WASHINGTON - The Bush administration based a crucial prewar assertion about ties between Iraq and al-Qaida on statements gathered from the controversial U.S. policy of turning suspects over to foreign authorities for interrogation, according to current and former government officials.

An interrogated prisoner, Ibn al-Shaykh al-Libi, provided his most specific and elaborate accounts about ties between Iraq and al-Qaida in a process known as rendition.

Libi, handed over to Egyptian custody in January 2002, later said he had fabricated the accounts to escape harsh treatment, according to those officials...

The Bush administration used Libi's accounts as the basis for its prewar claims, now discredited, that ties between Iraq and al-Qaida included training in explosives and chemical weapons.


OK, so the guy said what they wanted him to say in order to evade torture. And based on your post, you seem to think (since you can't refute Kyle's point that WMD were an used excuse to attack Iraq fifteen years after they were used, but not when they were used) that it is because of al-Qaeda that we went to war. So then, you have to defend a war based on a lie that was created by a guy presumably being beaten, shocked or otherwise tortured in some hellhole in Egypt, motivated by getting out of the torture chamber.
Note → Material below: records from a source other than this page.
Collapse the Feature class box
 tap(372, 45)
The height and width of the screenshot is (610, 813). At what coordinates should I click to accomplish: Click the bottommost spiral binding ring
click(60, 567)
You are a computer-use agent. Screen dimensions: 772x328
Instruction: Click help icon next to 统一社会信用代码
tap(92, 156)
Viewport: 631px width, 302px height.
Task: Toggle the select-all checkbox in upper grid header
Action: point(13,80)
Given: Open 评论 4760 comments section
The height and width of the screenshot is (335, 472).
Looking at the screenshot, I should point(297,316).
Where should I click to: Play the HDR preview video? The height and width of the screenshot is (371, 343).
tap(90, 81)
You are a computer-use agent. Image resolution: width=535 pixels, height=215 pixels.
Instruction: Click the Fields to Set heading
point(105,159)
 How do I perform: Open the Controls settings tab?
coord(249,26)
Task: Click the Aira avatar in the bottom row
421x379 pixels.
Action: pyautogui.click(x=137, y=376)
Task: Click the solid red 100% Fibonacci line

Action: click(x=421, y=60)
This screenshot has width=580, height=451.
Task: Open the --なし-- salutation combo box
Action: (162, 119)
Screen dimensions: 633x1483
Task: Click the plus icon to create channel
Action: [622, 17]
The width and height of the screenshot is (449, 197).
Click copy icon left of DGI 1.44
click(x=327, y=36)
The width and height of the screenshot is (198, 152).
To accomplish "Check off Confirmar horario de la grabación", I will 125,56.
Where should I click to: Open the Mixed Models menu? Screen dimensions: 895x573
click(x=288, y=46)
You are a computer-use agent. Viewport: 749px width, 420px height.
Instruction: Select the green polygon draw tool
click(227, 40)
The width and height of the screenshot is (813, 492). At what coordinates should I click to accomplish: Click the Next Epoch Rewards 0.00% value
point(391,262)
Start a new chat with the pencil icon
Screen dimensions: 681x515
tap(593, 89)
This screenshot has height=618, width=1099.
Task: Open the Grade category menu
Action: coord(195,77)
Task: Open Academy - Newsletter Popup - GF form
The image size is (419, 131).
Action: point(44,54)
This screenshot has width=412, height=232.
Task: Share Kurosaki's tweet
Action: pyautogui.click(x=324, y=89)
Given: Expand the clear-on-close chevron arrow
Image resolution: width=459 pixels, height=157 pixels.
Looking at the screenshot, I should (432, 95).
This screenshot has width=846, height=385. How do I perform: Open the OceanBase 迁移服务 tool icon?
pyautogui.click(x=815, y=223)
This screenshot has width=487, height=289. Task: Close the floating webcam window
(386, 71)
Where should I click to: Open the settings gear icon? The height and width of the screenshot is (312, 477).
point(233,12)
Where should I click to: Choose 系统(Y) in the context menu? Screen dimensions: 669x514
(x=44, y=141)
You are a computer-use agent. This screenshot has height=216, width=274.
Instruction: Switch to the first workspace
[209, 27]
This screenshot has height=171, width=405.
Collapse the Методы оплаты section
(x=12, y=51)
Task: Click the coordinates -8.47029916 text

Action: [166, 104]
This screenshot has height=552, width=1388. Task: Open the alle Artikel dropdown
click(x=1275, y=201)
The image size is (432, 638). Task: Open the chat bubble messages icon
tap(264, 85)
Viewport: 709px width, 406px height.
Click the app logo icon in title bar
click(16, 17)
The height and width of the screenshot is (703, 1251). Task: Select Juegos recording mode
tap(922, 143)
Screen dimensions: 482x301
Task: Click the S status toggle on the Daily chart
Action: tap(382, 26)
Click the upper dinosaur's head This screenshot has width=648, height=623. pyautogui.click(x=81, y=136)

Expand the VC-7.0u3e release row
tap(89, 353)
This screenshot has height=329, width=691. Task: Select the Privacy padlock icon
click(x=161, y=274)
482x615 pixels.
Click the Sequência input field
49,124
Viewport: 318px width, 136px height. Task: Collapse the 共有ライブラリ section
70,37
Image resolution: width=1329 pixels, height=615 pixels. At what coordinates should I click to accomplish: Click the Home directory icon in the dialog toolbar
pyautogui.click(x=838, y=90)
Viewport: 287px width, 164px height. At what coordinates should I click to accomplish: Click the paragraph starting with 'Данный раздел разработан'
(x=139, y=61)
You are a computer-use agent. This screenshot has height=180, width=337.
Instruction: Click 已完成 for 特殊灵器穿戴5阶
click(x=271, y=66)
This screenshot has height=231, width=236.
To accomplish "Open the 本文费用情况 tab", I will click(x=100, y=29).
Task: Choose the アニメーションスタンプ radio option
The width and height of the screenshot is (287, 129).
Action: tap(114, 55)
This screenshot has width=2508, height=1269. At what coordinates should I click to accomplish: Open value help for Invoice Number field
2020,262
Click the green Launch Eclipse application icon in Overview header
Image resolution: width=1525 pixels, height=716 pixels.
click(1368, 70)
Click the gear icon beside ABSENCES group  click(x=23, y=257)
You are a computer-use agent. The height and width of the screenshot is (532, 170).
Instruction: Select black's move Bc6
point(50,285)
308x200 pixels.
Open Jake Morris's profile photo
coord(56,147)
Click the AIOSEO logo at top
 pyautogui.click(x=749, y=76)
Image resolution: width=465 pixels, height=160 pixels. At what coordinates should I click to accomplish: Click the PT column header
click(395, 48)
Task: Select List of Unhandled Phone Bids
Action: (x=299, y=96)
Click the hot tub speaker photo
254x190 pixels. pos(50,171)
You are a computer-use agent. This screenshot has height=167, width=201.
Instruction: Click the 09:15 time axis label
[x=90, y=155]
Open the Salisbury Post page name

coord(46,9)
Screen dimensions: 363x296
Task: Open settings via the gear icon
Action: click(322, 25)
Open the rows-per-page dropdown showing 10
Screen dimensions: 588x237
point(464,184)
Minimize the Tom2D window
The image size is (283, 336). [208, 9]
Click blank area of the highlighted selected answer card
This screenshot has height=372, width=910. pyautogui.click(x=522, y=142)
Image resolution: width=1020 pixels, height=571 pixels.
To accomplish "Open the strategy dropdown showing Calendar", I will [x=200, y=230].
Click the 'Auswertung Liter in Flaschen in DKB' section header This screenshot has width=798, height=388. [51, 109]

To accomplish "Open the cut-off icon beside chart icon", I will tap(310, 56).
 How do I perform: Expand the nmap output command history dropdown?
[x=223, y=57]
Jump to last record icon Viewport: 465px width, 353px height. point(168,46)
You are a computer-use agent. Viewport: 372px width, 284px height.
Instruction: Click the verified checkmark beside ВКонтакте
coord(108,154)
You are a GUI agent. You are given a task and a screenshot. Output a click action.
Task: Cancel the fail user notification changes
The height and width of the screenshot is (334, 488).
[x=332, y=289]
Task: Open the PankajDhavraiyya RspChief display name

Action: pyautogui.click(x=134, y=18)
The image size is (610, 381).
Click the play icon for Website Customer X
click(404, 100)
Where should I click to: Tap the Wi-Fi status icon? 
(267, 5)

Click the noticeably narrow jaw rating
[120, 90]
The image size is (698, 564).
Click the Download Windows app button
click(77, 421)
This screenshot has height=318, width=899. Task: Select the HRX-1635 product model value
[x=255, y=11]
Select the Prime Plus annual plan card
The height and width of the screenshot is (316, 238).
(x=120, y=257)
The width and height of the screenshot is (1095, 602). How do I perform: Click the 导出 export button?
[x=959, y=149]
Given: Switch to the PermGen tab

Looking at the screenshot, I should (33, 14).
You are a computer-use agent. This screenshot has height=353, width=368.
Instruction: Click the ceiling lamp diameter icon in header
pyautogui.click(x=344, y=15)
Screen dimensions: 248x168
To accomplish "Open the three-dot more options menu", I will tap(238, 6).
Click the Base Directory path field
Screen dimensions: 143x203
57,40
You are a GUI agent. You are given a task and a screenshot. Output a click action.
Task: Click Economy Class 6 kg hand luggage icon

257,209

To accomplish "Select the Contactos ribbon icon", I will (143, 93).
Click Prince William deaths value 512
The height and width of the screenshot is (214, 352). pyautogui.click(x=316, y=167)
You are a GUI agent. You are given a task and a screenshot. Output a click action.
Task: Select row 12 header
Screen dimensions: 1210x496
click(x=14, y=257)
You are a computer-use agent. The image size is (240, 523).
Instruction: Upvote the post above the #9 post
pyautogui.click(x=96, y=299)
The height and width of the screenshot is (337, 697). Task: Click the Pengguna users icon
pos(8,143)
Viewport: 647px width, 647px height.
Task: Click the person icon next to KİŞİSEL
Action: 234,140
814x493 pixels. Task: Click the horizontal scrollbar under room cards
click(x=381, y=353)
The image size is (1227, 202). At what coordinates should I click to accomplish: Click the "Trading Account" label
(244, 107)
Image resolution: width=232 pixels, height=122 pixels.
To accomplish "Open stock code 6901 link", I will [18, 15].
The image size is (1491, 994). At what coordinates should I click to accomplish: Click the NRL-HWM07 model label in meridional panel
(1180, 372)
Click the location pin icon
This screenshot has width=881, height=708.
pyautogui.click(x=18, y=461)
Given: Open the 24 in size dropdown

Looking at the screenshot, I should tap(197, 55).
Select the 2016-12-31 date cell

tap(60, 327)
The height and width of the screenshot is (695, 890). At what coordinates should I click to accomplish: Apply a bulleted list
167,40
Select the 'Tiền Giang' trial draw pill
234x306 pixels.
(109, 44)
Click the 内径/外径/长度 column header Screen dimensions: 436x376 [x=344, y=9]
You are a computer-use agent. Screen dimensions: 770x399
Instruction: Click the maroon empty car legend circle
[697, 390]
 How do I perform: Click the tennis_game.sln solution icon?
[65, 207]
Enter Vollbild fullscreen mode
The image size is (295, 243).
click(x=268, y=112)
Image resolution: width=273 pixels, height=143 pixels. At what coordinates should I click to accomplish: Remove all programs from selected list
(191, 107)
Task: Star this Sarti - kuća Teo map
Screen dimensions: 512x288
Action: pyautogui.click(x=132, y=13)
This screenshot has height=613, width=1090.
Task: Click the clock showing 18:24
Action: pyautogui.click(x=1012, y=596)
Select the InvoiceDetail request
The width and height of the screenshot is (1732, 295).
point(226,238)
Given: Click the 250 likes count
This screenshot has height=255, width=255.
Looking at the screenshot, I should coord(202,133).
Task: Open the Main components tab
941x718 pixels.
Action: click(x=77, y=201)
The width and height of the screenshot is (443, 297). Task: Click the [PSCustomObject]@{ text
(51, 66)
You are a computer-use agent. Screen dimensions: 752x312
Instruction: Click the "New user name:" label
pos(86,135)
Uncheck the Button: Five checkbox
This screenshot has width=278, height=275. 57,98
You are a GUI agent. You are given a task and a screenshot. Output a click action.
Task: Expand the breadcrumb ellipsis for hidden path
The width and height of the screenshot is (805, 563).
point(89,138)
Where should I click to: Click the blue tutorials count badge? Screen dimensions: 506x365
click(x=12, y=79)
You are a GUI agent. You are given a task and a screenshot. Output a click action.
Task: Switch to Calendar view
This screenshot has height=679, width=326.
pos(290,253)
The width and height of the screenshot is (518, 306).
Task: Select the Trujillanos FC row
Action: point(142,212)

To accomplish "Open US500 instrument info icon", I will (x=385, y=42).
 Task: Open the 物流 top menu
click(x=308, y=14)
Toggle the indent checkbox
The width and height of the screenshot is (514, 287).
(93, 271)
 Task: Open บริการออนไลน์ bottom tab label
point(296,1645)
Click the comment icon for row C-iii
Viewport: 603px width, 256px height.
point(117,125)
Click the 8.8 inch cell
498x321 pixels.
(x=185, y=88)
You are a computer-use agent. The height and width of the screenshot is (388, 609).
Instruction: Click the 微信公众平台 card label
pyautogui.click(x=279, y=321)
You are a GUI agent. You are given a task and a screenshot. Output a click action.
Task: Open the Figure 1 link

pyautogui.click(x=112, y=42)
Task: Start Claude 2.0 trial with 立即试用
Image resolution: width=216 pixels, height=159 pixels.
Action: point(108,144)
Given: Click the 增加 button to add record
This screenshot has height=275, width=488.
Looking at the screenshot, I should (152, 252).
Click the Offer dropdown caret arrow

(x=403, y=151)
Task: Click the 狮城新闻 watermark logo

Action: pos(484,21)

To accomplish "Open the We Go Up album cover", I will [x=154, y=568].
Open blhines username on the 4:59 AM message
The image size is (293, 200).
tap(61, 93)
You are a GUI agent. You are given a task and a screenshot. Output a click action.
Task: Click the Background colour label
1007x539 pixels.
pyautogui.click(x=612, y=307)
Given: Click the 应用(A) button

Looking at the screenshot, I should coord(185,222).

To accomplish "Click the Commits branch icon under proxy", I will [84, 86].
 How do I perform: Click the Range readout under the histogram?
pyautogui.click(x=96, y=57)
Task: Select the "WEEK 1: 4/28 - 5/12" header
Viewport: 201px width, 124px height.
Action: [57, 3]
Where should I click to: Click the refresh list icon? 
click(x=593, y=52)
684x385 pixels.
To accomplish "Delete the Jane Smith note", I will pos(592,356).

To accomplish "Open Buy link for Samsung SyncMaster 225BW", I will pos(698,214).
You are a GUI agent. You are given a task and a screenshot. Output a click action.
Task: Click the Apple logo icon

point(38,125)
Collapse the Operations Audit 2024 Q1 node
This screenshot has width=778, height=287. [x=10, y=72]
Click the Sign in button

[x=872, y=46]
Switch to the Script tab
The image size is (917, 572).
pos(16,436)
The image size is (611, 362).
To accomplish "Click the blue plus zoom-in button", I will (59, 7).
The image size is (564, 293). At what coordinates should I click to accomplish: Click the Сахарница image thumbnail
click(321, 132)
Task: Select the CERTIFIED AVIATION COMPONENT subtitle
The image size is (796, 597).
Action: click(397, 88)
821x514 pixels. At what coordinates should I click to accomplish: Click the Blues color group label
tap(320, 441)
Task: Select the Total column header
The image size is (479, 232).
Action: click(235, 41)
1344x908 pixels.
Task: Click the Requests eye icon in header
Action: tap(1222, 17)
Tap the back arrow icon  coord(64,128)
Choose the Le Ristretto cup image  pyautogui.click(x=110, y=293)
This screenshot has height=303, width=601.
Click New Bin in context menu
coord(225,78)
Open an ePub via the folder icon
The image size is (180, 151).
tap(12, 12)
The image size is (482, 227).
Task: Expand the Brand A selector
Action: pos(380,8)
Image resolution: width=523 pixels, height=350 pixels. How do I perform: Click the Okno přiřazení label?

The only logic more twisted than yours, is that of the Bush administration which is still defending in light of this (which they certainly knew a long time ago) the 'right' to use torture on prisoners.

Rhino-itall said...

kelli your conclusions are ludicrous. We helped the enemy of our enemy so we should rebuild their country when they win? The soviet union never had control over afghanistan, so who left the power void? And if that's the case, then why didn't we step in and take over eastern europe and russia too after we defeated the communists? don't you see how stupid you sound? I'm sorry to be so harsh, but that is just really stupid. You're just searching for ANY reason to blame everything on the republican party. you are politically blind and it shows up so clearly. Lets follow your logic all the way to the beginning. If it wasn't for FDR allowing "uncle joe" stalin to spread his regime around the world uncontested, then Reagan wouldn't have had to help out in afghanistan, which means (according to your logic) we wouldn't be in iraq right now. I'm glad we got to the bottom of this, FDR lied, people died.

Eli Blake said...

And, Rhino,

I take it from the language in your post ('muslims' rather than 'al-Qaeda' or 'terrorists') that part of your justification that we should invade Iraq was because they are a muslim country? I hope you aren't suggesting that we are in a war against muslims, because if you are, then you are suggesting we are at war with one fifth of the population of the world.

Rhino-itall said...

No i'm not suggesting anything. I'm just stating fact. Maybe you didn't hear, all the terrorists that attacked your country on 9/11 were muslim. It is a religion that preaches violence against it's enemy. Oh and in case you didn't know, ALL "non believers" are the enemy. that means every man woman and child. Or to use your math, 4 fifths of the population of the world. So unless you're a muslim, that means you too.